In a wide reaching interview on The Room podcast with Jordan Palmer and Kyle Allen, former Michigan Wolverines quarterback Cade McNamara made his first public comments on his transfer to Iowa earlier this month.

McNamara called the 2021 and 2022 seasons the highest of highs and the lowest of lows, shedding light on what led to him entering the transfer portal.

“It’s probably been my highest high and lowest low within a 12-month period, which is kinda crazy,” McNamara said. “I thought a low was my redshirt freshman year and then here I am with just a completely new perspective.”

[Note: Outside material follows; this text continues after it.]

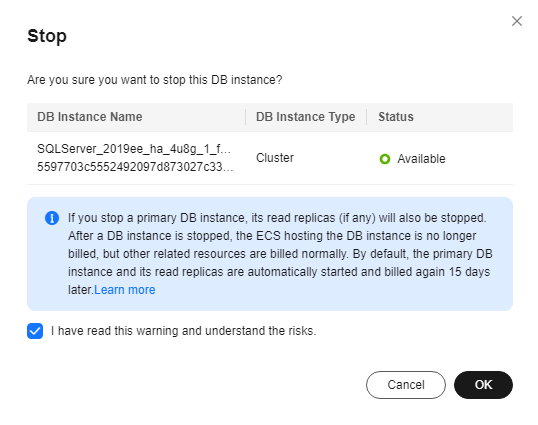Screen dimensions: 538x425
Task: Click the billing warning paragraph text
Action: pyautogui.click(x=280, y=254)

With “meritocracy” being the pulse of head coach Jim Harbaugh’s fall camp every year, McNamara knew his starting job wasn’t secured despite JJ McCarthy not participating in spring ball due to his shoulder injury at the time. As fall camp neared it’s end, Harbaugh made a decision he never had before, one that McNamara was caught off guard by.

“I was well aware there was going to be competition, that’s just how coach Harbaugh has always stated it. That’s how he’s always treated it, and that’s fine with me,” McNamara said. “Then the day after I get voted captain, coach Harbaugh tells the team that Michigan has two starting quarterbacks and we’re going to be splitting games — I have the first game and he has the second game. Some stuff is going on, talk around the team stuff, some stuff that I just won’t get into.”

The rest, as they say, is history. While McNamara looked good in his start against Colorado State, McCarthy wowed against the Hawaii Rainbow Warriors, resulting in Harbaugh naming McCarthy the full-time starter. McNamara still appeared in the final non-conference game against UConn, but a knee injury in the final moments of the first half.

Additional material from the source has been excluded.